There are two issues at play, with M42:
1) lab studies show that when 2 gray squares, illuminated to *barely* the limit of scotopic vision, but one a tiny bit brighter than the other, are presented to the observer, we all see the fainter one as "reddish" or "pinkish" and the brighter one as "greenish". This alone says we should trust our eyes very little when used at or near the limits of vision, if color is seen.
That we all see it is NOT a sign the color is there, merely that all of us have eyes that work the same way.

2) when observing M42 (and heaven knows I've looked at this nebula with 2" to 60" aperture at least a thousand times over the years), sometimes more colors than simply greenish-gray or pinkish-gray present themselves.
It seems that, on those nights, the nebula is SO bright in the telescope that a quick glance away from the scope shows that night vision has been damaged.
And the range of colors seen extends to yellowish-beige, bluish, pinkish, purplish, reddish, mauves, and simple grays, and nearby NGC1977 appears quite blue. One such night, I drew a simple map of the nebula, indicating where I saw each color, and compared it to a color photograph of the nebula, and found I had correctly indicated where each shade was found. So I am certain that, under the right conditions, colors can be seen in the Orion nebula. My vision at the time was probably mesopic, and not purely scotopic.
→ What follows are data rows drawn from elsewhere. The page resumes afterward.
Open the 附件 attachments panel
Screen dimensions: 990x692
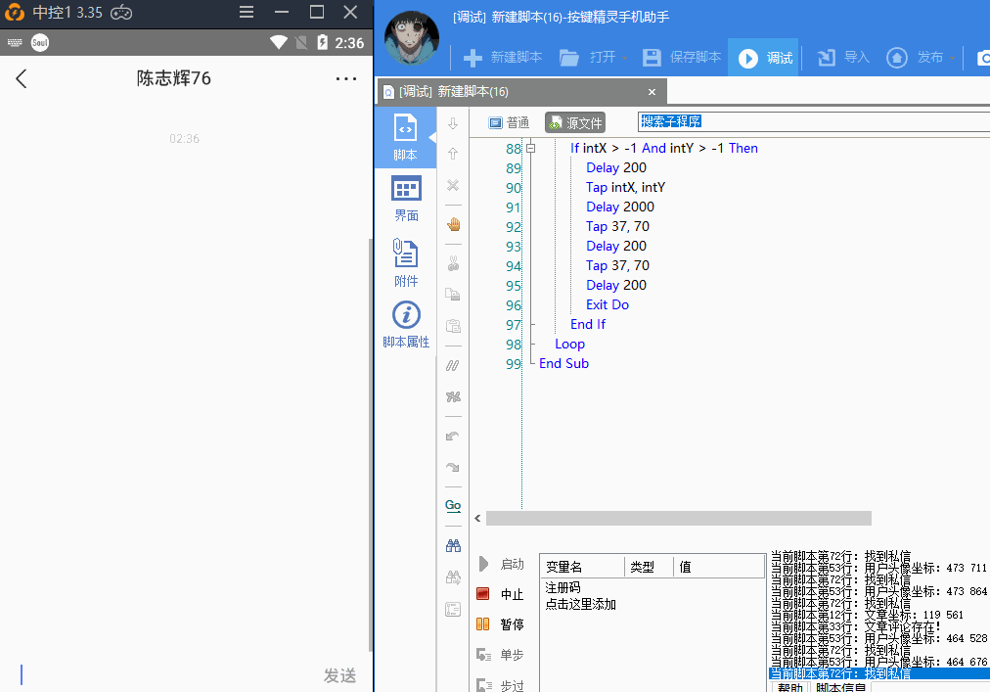[406, 262]
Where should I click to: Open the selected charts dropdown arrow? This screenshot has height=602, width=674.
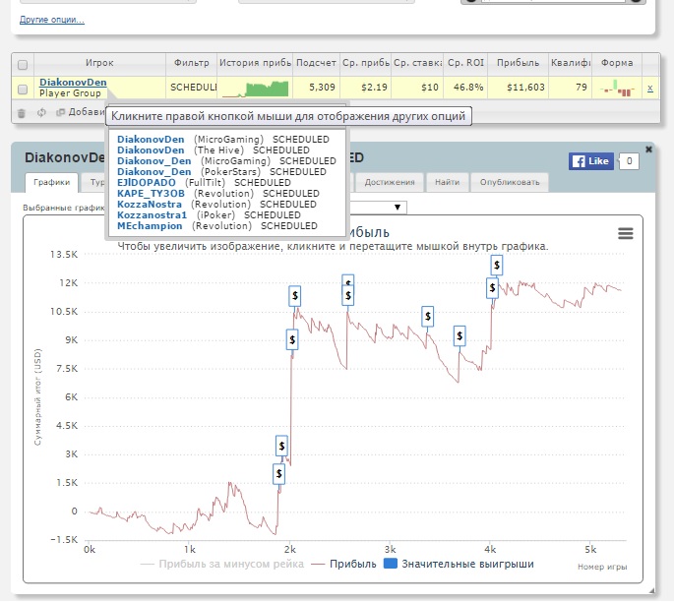pyautogui.click(x=398, y=208)
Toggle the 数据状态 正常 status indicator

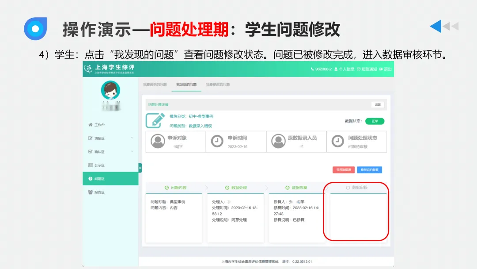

3) But these colors are not ALWAYS visible. As an experiment, I tried viewing the nebula through an H-alpha filter. Only the brighter sections could be seen, and the brightest part, even in H-a, was the central region.
When using a filter that transmits H-b and O-III, the entire nebula can be seen. That's not surprising since every nebula that emits H-a also emits H-b at a lower level, and because our peak sensitivity at night hovers around 500nm (near the H-b wavelength).

4) Recently, I've had a chance to compare narrowband filters that have substantial transmission at H-alpha with those that have zero transmission shorter than 700nm.
It may very well be that the restriction of bandwidth creates a greater ability to see the reddish colors than a non-filtered view, because the non-filtered view didn't present them as strongly. Or that the diminishment in brightness of the entire field resulted in that red/green illusion at the limit. How to tell?
It appears the reds I am used to seeing must be real, because they are visible in the filters WITH H-a transmission, but disappear with the filters that do not have H-a transmission.

5) Different observers have different sensitivities to colors, but it seems that on the nights where I see many colors, or very strong colors, so does everyone else in the observing site, and with a wide variety of apertures. I did not record particulars about the observations, but a memory search recalls that these were nights of exceptional transparency (very low extinction) and darkness.

So what can you say about the visibility of colors in M42/M43/NGC1977?
--it varies from person to person
--it varies from night to night
--it varies according to the filter used
--it varies by aperture (the reds were stronger in larger aperture)
--if "at the limit", the colors may not be real.

But if you have a night where you can see ANY tint to the fainter interior of the nebula, looks at those sections on either side of the central region and see if one side appears yellower than the other. If you see that, I believe you are seeing REAL colors in the nebula. Just don't expect to see them all the time.


Awesome...well informed and written post.